- [Records drawn from a dataset]
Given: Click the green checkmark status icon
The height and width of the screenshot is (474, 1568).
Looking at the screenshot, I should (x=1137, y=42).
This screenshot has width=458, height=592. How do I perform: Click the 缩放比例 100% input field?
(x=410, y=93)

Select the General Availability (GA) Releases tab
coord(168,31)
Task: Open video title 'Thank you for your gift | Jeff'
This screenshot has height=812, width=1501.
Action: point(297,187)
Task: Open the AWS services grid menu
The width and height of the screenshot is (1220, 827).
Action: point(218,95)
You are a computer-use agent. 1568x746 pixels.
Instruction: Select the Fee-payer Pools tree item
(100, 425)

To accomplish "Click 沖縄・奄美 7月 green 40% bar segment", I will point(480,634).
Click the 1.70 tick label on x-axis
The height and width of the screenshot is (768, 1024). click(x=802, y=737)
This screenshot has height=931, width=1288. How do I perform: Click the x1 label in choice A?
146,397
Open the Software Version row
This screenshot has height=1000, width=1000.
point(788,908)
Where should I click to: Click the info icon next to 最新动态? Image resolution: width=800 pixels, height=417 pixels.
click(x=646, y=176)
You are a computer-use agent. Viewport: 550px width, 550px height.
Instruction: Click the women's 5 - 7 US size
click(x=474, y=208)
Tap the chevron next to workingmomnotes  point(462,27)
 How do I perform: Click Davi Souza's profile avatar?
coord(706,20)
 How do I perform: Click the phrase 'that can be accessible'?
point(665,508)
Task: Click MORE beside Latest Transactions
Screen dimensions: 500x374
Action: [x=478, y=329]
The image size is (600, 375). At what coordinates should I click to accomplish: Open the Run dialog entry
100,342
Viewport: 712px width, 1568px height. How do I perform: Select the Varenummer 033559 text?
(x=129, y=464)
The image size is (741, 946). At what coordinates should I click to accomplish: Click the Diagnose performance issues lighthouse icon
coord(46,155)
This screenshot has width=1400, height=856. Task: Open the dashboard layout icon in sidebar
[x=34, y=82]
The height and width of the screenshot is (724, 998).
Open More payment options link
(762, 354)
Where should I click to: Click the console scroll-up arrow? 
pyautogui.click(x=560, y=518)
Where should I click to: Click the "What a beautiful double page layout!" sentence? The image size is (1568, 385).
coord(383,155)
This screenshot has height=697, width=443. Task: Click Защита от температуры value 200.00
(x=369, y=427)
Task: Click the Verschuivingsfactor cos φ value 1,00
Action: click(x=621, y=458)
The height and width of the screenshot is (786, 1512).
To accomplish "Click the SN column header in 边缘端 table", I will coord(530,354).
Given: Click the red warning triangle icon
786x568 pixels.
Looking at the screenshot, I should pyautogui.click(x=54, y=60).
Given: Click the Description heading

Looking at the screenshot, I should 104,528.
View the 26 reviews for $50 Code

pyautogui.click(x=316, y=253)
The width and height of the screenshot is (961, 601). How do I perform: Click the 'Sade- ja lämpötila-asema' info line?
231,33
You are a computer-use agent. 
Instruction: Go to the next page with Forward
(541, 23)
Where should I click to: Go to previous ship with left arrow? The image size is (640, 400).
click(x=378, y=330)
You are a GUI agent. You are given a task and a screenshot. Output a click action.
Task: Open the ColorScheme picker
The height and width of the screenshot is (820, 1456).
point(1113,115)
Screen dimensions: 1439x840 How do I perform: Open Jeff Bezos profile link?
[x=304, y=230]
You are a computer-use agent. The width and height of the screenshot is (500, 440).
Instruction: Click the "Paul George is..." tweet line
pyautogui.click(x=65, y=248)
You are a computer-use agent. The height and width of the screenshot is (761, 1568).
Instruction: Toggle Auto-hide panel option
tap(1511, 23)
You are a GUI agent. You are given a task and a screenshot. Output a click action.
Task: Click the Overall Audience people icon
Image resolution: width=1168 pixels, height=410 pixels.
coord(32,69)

- [REQUIRED ACTION] From the line that contains "Instruction: Go to the next page with Forward" to the last line of the data, write out each line exactly and add nothing.

- [YOUR RESPONSE]
Instruction: Go to the next page with Forward
(541, 23)
Where should I click to: Go to previous ship with left arrow? The image size is (640, 400).
click(x=378, y=330)
You are a GUI agent. You are given a task and a screenshot. Output a click action.
Task: Open the ColorScheme picker
The height and width of the screenshot is (820, 1456).
point(1113,115)
Screen dimensions: 1439x840 How do I perform: Open Jeff Bezos profile link?
[x=304, y=230]
You are a computer-use agent. The width and height of the screenshot is (500, 440).
Instruction: Click the "Paul George is..." tweet line
pyautogui.click(x=65, y=248)
You are a computer-use agent. The height and width of the screenshot is (761, 1568).
Instruction: Toggle Auto-hide panel option
tap(1511, 23)
You are a GUI agent. You are given a task and a screenshot. Output a click action.
Task: Click the Overall Audience people icon
Image resolution: width=1168 pixels, height=410 pixels.
coord(32,69)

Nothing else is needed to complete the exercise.